--- BEGIN ---

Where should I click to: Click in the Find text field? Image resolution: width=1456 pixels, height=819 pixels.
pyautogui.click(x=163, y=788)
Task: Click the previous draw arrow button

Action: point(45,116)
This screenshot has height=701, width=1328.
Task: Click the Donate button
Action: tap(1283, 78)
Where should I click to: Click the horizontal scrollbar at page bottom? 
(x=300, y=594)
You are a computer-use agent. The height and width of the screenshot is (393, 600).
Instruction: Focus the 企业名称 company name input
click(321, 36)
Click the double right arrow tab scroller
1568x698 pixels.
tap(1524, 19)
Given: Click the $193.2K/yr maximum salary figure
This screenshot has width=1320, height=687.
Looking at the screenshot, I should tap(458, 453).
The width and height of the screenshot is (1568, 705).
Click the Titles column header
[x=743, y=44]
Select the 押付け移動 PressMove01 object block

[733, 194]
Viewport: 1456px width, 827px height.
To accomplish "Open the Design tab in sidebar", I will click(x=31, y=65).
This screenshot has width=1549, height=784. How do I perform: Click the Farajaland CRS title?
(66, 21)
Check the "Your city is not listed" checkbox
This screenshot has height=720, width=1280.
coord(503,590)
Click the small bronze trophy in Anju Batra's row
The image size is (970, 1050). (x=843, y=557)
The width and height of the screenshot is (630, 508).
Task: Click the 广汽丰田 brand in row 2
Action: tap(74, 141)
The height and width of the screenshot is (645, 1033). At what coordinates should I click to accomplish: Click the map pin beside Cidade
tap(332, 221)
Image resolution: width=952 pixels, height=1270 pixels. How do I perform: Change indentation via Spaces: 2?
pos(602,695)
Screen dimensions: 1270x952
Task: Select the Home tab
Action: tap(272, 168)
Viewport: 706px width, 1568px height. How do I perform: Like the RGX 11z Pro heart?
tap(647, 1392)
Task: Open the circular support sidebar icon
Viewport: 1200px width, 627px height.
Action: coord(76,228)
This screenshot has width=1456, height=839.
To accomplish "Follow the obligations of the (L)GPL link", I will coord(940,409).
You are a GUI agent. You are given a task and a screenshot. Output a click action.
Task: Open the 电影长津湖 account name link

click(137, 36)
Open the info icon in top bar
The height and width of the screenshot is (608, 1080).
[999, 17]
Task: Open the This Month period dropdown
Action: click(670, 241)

--- END ---

Output as a JSON list of strings everything in the records above from the line containing "city is not" down to the line containing "click(137, 36)", both ends included. Give one string per line and leave out blank lines.

[
  "Check the \"Your city is not listed\" checkbox",
  "This screenshot has height=720, width=1280.",
  "coord(503,590)",
  "Click the small bronze trophy in Anju Batra's row",
  "The image size is (970, 1050). (x=843, y=557)",
  "The width and height of the screenshot is (630, 508).",
  "Task: Click the 广汽丰田 brand in row 2",
  "Action: tap(74, 141)",
  "The height and width of the screenshot is (645, 1033). At what coordinates should I click to accomplish: Click the map pin beside Cidade",
  "tap(332, 221)",
  "Image resolution: width=952 pixels, height=1270 pixels. How do I perform: Change indentation via Spaces: 2?",
  "pos(602,695)",
  "Screen dimensions: 1270x952",
  "Task: Select the Home tab",
  "Action: tap(272, 168)",
  "Viewport: 706px width, 1568px height. How do I perform: Like the RGX 11z Pro heart?",
  "tap(647, 1392)",
  "Task: Open the circular support sidebar icon",
  "Viewport: 1200px width, 627px height.",
  "Action: coord(76,228)",
  "This screenshot has width=1456, height=839.",
  "To accomplish \"Follow the obligations of the (L)GPL link\", I will coord(940,409).",
  "You are a GUI agent. You are given a task and a screenshot. Output a click action.",
  "Task: Open the 电影长津湖 account name link",
  "click(137, 36)"
]